- _Your goal_
According to the text on Keynes's predictions, how many hours a day did the San people of southern Africa work?

- _Text section_
● ● ●

What do the Bushmen of the Kalahari have in common with John Maynard Keynes? In a visionary essay entitled “Economic Possibilities for our Grandchildren” (1930), Keynes made two prophecies: first, that the Great Depression would prove to be “only a temporary period of adjustment” and that prosperity would increase for the next two generations and more. On this his prediction that living standards “one hundred years hence will be between four and eight times as high” was correct; we are five times better off than our grandparents or great-grandparents were in 1930 and our children may be eight times better off than them by 2030.

His second prediction was that by the early 21st century the working week would have been cut to 15 hours. Here he was dead wrong. The number of hours worked in both the US and Europe has remained pretty steady for decades, at more than 40 hours a week, with Americans working much harder than Europeans. But the 15-hour working week is not a pure pipe dream; for millennia, until the possibilities for their hunter-gatherer lifestyle were taken away, the San (Bushmen) people of southern Africa thrived, with a good diet (2,500 calories a day), on little work (two to three hours a day) and much play.

● ● ●

(Collected data)
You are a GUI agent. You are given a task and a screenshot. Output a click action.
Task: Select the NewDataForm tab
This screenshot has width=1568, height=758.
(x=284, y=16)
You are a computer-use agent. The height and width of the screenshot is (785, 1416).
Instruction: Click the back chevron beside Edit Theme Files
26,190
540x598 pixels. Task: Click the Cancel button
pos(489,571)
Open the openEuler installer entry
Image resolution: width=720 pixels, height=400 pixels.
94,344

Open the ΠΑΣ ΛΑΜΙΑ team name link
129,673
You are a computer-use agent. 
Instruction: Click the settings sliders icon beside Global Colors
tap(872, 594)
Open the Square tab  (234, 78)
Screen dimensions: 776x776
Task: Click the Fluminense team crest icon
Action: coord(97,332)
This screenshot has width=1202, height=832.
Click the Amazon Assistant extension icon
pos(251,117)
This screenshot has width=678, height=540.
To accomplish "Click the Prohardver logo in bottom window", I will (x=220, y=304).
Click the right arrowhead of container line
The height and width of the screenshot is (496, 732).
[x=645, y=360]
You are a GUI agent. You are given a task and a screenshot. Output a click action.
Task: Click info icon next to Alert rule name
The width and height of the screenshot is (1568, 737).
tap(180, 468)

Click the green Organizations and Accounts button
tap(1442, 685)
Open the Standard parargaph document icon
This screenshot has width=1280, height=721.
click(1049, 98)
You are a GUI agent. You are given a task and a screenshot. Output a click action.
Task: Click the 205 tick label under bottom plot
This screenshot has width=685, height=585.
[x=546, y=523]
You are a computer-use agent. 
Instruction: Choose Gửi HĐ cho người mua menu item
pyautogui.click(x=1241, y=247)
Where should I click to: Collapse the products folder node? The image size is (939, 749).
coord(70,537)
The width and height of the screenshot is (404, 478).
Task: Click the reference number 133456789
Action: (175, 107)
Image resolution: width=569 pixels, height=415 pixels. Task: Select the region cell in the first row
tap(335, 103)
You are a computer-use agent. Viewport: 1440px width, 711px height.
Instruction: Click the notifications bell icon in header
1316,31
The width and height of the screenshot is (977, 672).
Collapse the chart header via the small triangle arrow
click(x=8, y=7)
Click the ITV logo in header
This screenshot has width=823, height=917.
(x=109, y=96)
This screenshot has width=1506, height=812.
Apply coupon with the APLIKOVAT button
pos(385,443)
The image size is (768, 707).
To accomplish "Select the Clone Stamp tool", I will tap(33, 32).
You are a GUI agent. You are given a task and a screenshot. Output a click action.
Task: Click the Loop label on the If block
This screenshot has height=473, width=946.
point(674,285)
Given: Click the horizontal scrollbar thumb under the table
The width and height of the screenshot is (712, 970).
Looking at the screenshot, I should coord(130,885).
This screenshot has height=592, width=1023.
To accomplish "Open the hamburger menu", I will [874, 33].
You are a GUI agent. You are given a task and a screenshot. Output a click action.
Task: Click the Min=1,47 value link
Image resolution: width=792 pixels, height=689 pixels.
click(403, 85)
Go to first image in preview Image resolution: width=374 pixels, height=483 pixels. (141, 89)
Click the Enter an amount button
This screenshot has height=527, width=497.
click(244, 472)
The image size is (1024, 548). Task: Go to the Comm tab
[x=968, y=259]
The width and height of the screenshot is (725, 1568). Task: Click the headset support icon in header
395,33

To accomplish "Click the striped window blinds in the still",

● ● ●

- _Reply to the exercise_
Two to three hours a day.